TASK: Starting at the line containing "Деятельность (31, 111)" and ending at the line containing "Artists [treeitem]", print every line of the material below exactly, both ends included, and stop there.

DATA SUPPLIED:
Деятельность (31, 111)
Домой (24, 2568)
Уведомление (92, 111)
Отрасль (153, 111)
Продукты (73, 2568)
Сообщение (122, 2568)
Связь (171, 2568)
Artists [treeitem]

---

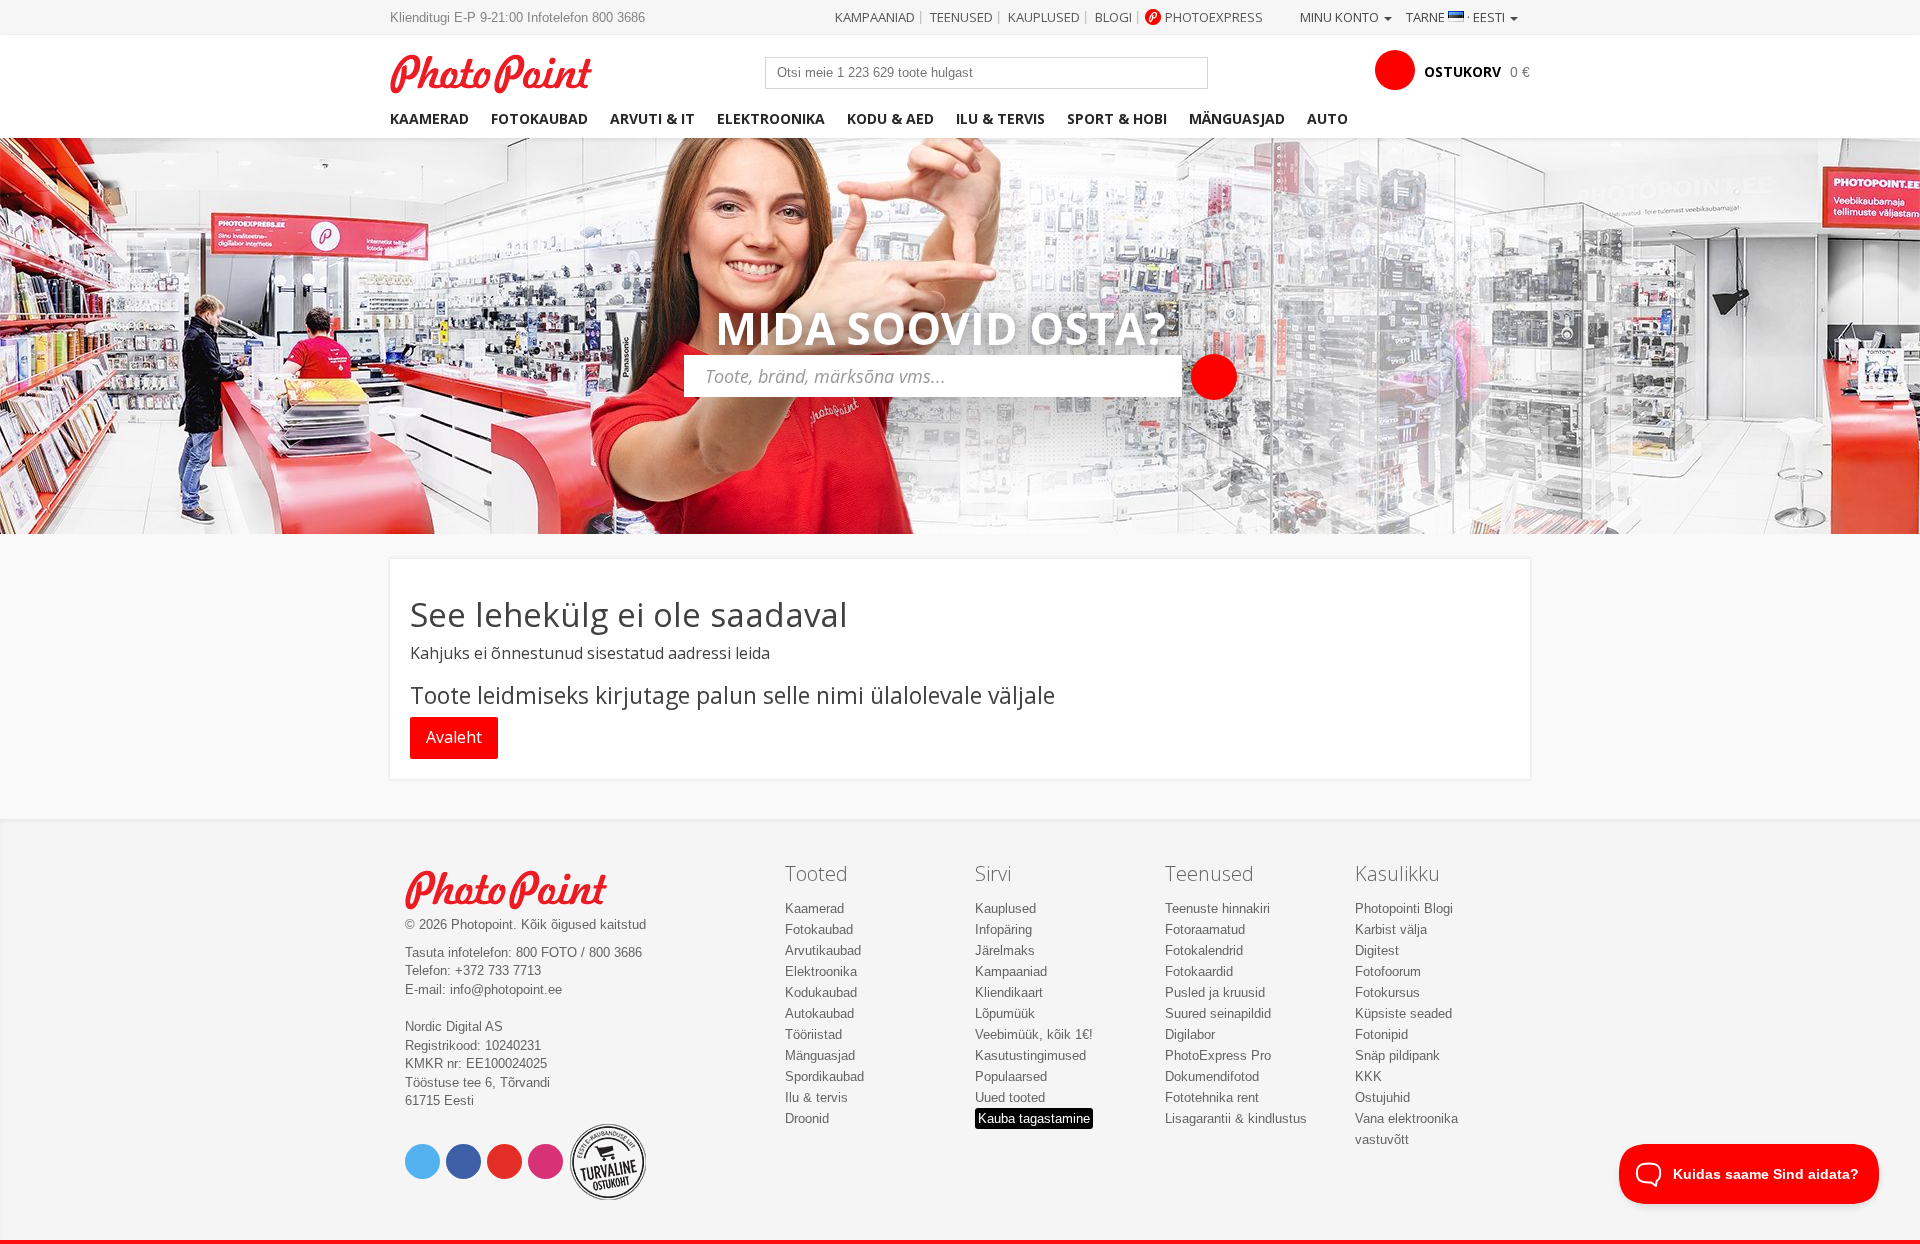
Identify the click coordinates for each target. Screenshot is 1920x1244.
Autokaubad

ANSWER BELOW:
Деятельность (31, 111)
Домой (24, 2568)
Уведомление (92, 111)
Отрасль (153, 111)
Продукты (73, 2568)
Сообщение (122, 2568)
Связь (171, 2568)
Artists [treeitem]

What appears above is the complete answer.